Lieutenant Andrew Richard Nuttall, 30, from the 1st Battalion Princess Patricia’s Canadian Light Infantry (1 PPCLI), based in Edmonton, Alberta, serving as a member of the 1 PPCLI Battle Group was killed by an improvised explosive device that detonated during a joint foot patrol near the village of Nakhonay in Panjwaii District, about 25 km southwest of Kandahar City on December 23, 2009. He is survived by his parents, Richard and Ethel Jane Nuttall.
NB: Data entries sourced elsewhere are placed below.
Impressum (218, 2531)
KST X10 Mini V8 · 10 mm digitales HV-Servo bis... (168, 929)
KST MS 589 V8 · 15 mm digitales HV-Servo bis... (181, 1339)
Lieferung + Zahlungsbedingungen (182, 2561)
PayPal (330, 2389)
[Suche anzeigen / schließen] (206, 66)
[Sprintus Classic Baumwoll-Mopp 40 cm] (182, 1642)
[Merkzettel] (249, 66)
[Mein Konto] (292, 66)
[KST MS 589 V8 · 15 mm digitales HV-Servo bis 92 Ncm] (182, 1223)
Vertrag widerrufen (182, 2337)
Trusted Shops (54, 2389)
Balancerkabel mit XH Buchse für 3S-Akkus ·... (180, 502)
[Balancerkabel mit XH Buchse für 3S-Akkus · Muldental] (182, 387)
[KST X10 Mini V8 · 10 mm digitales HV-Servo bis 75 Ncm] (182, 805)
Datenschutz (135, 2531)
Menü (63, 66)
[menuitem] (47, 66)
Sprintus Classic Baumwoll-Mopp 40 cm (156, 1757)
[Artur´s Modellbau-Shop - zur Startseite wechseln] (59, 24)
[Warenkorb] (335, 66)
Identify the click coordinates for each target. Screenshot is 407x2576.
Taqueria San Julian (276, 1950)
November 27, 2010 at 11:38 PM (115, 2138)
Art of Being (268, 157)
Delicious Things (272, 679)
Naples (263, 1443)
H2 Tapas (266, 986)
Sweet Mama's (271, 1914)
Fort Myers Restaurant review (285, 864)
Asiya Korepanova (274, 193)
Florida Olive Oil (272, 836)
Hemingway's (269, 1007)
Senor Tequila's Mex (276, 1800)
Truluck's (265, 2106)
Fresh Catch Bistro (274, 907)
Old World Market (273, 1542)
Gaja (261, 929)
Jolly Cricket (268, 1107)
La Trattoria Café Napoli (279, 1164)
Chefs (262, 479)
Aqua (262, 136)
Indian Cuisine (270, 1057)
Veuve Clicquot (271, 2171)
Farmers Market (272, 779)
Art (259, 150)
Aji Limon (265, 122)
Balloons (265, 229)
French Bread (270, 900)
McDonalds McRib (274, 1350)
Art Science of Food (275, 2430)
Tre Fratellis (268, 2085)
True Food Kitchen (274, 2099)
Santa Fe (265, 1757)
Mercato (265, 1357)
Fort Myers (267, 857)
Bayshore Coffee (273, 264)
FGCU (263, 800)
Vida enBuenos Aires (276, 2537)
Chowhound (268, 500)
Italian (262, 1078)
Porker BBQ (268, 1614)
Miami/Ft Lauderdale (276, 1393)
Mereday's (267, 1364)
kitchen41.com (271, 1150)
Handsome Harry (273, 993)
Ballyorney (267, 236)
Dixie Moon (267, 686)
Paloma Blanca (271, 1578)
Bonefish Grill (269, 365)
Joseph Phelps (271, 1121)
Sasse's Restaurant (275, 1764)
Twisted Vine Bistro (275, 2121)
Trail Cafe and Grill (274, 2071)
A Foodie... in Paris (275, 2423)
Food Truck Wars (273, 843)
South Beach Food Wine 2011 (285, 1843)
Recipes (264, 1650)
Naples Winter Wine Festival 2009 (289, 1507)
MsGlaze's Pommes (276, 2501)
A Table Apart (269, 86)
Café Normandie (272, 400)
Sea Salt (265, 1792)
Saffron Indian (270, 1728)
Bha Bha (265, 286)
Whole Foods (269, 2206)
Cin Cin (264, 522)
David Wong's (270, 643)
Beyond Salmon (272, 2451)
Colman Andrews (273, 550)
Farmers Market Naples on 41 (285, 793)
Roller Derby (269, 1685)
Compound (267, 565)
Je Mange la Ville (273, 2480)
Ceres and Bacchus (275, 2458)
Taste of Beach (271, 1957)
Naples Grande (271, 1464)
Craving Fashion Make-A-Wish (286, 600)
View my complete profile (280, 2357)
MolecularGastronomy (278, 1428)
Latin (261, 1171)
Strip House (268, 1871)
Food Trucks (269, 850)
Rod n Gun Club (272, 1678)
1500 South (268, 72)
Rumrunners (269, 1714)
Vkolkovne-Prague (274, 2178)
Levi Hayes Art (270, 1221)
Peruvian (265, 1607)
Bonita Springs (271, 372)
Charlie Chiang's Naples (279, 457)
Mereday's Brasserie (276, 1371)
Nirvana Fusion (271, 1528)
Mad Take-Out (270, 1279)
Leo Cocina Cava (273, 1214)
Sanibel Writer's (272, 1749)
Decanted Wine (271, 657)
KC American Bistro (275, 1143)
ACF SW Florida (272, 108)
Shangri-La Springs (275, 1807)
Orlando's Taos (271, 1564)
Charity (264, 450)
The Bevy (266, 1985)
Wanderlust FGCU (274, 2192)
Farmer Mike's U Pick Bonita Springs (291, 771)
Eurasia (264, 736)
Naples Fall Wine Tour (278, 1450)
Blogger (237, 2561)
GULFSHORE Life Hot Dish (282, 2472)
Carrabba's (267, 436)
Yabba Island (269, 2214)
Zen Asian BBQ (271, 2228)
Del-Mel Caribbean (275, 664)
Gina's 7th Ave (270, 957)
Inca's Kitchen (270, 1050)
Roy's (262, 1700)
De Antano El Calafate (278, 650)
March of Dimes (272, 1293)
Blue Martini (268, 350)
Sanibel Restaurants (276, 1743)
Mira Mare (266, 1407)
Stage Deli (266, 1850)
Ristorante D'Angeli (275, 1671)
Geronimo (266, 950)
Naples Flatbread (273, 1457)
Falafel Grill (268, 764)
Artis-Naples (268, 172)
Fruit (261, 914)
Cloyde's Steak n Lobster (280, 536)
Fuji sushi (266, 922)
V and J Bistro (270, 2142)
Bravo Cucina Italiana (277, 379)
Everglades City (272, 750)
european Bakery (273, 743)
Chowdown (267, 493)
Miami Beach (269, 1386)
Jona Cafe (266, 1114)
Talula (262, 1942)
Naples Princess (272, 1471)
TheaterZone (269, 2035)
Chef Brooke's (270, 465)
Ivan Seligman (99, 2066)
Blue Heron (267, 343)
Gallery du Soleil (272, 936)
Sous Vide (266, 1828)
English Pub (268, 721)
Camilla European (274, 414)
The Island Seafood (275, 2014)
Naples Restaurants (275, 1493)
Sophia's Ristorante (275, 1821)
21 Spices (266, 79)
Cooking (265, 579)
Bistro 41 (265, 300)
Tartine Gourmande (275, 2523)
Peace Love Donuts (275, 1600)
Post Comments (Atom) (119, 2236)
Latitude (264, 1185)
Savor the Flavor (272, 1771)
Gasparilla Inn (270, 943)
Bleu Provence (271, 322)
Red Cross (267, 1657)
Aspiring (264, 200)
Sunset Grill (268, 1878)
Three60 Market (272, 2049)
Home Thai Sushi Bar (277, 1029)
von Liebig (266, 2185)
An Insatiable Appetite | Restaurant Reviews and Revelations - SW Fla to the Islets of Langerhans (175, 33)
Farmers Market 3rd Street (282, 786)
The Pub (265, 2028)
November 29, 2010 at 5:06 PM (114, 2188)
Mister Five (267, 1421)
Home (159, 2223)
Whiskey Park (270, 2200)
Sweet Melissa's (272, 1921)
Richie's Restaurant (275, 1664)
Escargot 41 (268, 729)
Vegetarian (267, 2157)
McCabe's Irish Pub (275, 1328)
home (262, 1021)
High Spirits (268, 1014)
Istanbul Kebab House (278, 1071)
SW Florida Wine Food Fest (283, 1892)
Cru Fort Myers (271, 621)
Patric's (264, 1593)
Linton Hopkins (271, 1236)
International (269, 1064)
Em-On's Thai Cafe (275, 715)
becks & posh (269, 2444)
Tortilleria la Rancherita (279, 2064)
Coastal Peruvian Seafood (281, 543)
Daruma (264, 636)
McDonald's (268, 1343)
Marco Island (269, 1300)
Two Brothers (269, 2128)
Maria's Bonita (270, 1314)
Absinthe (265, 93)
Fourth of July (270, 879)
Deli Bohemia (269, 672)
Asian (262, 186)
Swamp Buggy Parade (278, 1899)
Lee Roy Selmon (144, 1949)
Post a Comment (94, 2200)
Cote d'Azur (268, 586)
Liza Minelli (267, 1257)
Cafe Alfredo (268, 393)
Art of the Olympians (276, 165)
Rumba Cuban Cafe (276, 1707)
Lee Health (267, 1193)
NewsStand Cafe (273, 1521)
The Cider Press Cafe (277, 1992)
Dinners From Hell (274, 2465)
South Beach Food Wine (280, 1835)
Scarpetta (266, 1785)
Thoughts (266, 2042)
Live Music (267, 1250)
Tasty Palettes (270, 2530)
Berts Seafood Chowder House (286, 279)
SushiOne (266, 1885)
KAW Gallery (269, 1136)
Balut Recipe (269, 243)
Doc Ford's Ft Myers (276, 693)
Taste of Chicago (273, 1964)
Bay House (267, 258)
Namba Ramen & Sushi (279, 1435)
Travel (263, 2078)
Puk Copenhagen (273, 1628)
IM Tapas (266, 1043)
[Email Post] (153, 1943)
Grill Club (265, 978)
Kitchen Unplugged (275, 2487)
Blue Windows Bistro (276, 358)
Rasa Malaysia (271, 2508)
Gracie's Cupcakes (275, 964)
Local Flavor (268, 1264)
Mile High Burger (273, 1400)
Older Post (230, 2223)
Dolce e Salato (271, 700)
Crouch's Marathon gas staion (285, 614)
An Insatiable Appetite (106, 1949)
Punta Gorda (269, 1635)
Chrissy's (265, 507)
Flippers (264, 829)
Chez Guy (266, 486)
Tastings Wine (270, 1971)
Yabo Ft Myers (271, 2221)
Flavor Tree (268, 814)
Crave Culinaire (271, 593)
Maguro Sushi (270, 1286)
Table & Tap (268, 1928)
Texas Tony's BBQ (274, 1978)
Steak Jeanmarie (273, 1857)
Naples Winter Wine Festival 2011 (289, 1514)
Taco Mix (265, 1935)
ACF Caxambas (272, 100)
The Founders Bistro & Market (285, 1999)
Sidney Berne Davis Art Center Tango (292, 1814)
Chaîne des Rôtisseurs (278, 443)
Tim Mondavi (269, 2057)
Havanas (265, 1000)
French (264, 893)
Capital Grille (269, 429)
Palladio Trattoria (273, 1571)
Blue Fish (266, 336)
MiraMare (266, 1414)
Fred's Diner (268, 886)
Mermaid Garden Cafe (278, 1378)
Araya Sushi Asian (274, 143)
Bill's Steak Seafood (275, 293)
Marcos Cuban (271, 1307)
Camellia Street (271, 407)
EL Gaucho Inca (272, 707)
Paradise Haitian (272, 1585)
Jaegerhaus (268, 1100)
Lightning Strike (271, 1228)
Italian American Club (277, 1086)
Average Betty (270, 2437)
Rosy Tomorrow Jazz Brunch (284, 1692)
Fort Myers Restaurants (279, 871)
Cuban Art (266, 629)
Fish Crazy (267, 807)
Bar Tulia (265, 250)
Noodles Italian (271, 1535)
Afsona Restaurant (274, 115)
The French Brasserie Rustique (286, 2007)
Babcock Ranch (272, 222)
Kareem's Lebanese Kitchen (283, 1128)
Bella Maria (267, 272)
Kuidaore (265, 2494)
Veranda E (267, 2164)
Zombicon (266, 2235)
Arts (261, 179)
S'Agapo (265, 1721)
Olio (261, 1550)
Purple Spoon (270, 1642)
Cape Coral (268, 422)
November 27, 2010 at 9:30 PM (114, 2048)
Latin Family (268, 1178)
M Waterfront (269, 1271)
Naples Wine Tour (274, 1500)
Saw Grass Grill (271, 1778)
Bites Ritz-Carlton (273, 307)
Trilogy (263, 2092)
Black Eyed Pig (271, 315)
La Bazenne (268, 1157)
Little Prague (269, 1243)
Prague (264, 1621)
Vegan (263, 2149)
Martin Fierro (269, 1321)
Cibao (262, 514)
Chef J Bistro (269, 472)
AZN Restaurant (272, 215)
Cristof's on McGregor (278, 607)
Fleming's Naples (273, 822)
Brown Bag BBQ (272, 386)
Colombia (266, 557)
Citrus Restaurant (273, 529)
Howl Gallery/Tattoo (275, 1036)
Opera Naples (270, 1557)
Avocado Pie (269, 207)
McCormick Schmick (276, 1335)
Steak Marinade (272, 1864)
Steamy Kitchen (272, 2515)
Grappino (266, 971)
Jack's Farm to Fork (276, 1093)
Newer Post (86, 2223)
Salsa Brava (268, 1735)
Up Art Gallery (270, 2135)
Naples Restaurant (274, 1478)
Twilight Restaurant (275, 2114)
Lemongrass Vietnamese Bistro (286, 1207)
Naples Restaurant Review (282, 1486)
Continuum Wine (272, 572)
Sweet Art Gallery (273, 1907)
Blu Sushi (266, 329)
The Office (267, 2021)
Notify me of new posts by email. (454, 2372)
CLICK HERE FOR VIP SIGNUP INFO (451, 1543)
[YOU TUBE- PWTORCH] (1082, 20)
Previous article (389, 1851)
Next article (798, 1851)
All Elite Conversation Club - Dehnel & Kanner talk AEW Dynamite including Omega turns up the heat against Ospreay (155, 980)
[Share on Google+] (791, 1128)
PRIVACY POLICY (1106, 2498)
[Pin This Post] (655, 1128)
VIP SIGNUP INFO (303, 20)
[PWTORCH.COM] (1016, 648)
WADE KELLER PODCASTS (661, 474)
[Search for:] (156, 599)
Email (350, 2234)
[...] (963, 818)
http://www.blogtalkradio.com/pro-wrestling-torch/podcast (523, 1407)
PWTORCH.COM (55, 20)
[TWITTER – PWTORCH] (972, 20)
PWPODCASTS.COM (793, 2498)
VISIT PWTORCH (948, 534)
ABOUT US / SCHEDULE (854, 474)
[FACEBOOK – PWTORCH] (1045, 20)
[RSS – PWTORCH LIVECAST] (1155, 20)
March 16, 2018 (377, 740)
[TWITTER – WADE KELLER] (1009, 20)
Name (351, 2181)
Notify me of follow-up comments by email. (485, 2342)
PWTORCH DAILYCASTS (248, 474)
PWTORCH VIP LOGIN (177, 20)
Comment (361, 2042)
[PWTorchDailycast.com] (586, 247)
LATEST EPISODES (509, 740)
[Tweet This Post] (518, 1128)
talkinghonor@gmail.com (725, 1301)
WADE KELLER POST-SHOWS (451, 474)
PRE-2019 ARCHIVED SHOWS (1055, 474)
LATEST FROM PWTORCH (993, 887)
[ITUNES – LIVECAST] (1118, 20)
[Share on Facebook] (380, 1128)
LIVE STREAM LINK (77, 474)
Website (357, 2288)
Workout Notes:  No better way to honor our Veteran’s than with a Hero Workout.  As this workout progress so do the challenges.  If you are new to CrossFit or if 50 Pullups/100 wall balls will take a very long time please considering scaling back the reps (something like 30/60 is fine).  Whatever options you choose be sure it’s something that will allow you to keep moving.  For the plate carry please take one from your barbell and do not drop these outside, if you need a break simply set it down before picking back up.  Last but not least…remember the intent of this workout.  We are honoring something much bigger than ourselves.  We get to work out each day, we never have too and that’s an opportunity that some people do not have. 

 

Tuesday, November 14th

Strength/Conditioning

10 Rounds, Every 90 Seconds Complete:

4 Man Makers (35/20)

 

Workout

As Many Rounds as Possible in 17 Minutes with a Partner

8 Dumbbell Hang Squat Cleans (55/35)

12 Dumbbell Shoulder to Overhead (55/35)

16 Calorie Row

 

Workout Notes: We will continue to build on the man maker progression.  3 is the baseline and if you feel like 3 was all you could handle then stay there, but let’s keep pushing the envelope and see what we can do!  Today’s workout will require some stability especially when going over head.  Be sure to do some reps prior to the workout…you may think “it’s only 110/70lbs” but with the weight being split these will be challenging. 

 

Wednesday, November 15th

Strength

Front Squats

2 Rounds

3 Reps at 75%

2 Reps at 80%

1 Rep at 85-90%

 

Workout

21-15-9

Front Squats (115/75)

42-30-18

Abmat Situps

Workout Notes: make sure you hit the percentages both rounds!  Don’t use a heavier loud on round 2.  The squats for the workout should be light…big sets!

 

Thursday, November 16th

As Many Rounds as Possible in 16 Minutes

200m Run

2 Rope Climbs (4 strict pullups)

4 Bar Muscle up (6 Dips)

 

Workout Notes: Cardio is to Rocktown what syrup was to Buddy the Elf

 

Friday, November 17th

Strength

Work up to 80% of the following complex:

1 Squat Snatch + 1 Hang Squat Snatch

 

Workout

3 Rounds for Time

50 Double Unders (100 Singles)

10 Handstand Pushups (15 pushups)

5 Squat Snatch (155/105)

 

Workout Notes: Snatches in the workout should be heavy, singles but not a failing weight.

 

Saturday, November 18th

Workout

With a Partner In 16 Minutes Complete:

1 Mile Run

60 Burpees

Max Effort Thrusters (135/95)

Workout Notes: Get to the Thrusters as quickly as possible to maximize the reps!  Thrusters should be heavy but again, not a weight we would fail at.  Go hard, have fun!